### What you will do
Scan the entries line by line and return those with "agent".

*** Block opens ***

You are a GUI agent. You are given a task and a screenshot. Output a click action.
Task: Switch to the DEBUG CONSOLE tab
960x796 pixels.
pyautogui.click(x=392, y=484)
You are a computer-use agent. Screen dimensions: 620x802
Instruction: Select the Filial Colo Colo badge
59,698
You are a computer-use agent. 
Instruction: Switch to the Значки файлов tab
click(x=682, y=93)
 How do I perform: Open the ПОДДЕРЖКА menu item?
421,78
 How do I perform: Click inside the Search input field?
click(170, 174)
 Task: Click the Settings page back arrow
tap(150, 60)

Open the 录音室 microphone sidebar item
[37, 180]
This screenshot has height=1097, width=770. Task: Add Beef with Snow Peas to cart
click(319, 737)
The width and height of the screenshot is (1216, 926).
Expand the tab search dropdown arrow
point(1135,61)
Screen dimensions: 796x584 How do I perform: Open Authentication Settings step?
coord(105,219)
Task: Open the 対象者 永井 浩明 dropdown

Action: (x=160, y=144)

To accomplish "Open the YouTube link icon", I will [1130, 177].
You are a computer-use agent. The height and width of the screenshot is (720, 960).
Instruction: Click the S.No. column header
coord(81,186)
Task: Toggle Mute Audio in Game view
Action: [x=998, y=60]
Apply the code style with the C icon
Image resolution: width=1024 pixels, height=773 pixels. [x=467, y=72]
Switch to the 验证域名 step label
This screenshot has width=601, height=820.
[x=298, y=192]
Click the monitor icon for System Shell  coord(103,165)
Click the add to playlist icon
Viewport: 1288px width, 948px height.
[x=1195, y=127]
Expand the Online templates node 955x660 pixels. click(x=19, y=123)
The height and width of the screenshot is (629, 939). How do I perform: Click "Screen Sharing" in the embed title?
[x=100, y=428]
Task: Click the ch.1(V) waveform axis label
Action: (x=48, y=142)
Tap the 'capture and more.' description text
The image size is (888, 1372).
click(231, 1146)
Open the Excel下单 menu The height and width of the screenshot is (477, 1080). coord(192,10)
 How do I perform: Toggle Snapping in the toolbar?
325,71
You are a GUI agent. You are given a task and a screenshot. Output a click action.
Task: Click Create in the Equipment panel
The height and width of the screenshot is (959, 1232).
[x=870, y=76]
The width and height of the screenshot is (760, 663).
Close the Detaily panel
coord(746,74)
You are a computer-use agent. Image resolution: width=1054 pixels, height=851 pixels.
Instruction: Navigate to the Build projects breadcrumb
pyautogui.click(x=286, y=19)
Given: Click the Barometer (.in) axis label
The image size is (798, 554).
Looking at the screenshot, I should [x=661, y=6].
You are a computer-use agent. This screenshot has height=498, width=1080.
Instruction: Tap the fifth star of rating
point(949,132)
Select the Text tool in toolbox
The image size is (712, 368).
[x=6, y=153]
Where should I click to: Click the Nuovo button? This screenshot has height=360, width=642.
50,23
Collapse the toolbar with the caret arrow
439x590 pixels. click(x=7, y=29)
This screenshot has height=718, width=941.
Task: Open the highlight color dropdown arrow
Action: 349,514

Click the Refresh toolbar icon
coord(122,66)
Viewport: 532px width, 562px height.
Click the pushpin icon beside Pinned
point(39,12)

*** Block closes ***

### Output below
You are a GUI agent. You are given a task and a screenshot. Output a click action.
You are a computer-use agent. Screen dimensions: 620x802
You are a computer-use agent. 
You are a computer-use agent. The height and width of the screenshot is (720, 960).
You are a GUI agent. You are given a task and a screenshot. Output a click action.
You are a computer-use agent. Image resolution: width=1054 pixels, height=851 pixels.
You are a computer-use agent. This screenshot has height=498, width=1080.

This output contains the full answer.